### Your assignment
Write each line out exactly, from the one containing "You are a GUI" through the final line of the data, and keep pictures out of the copy.

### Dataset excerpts

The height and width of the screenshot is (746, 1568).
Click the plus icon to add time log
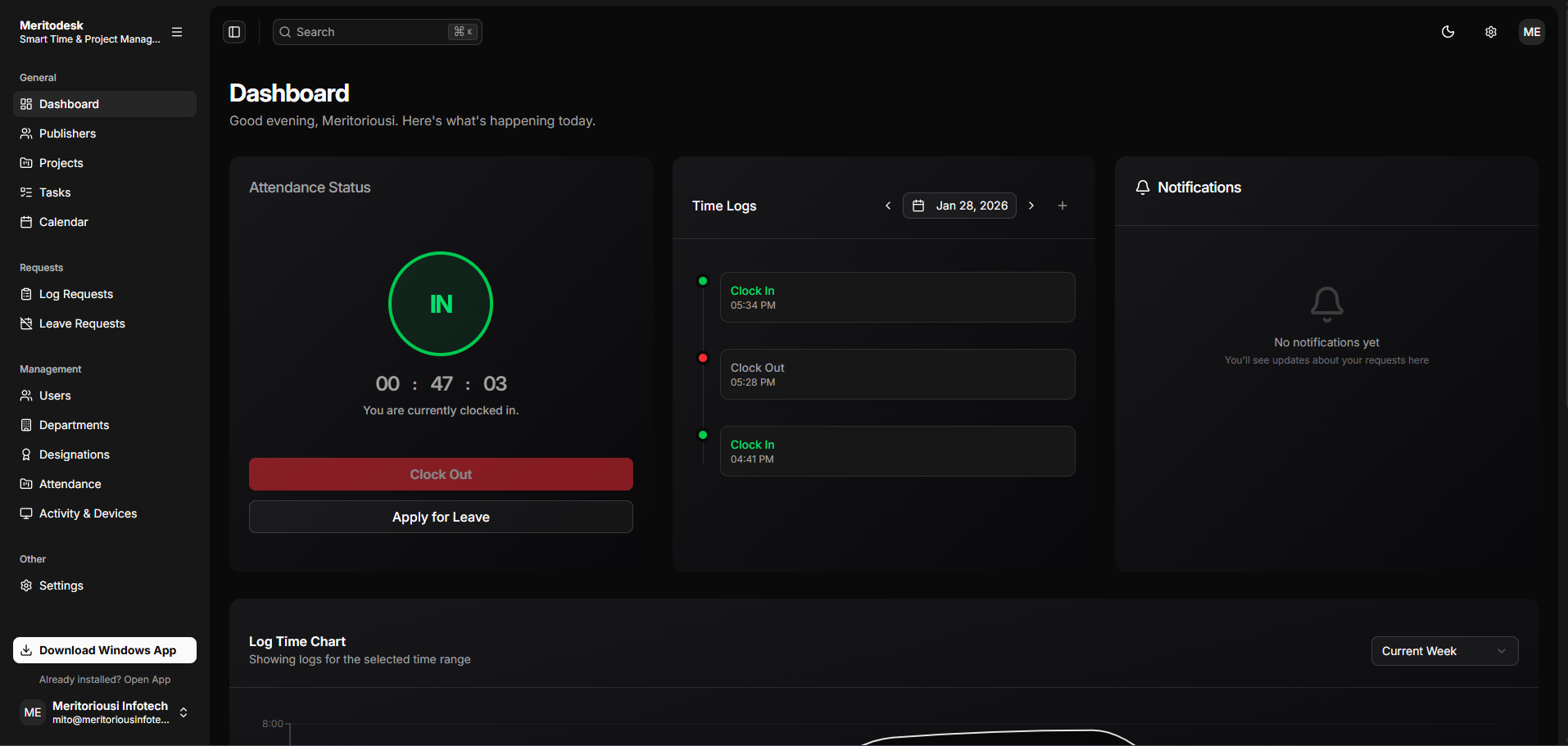pos(1062,206)
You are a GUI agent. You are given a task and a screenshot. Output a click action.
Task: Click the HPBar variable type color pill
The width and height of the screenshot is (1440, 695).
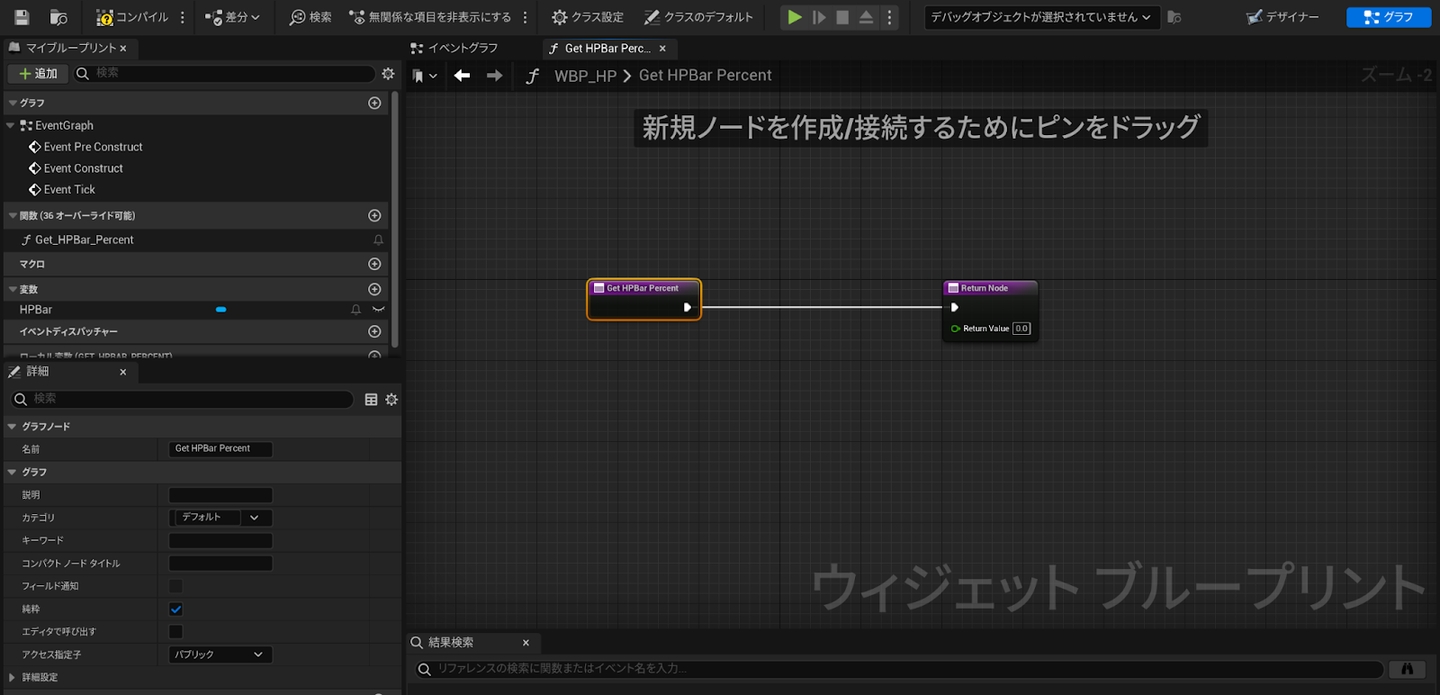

### Problem solution
You are a GUI agent. You are given a task and a screenshot. Output a click action.
Task: Click the HPBar variable type color pill
The width and height of the screenshot is (1440, 695).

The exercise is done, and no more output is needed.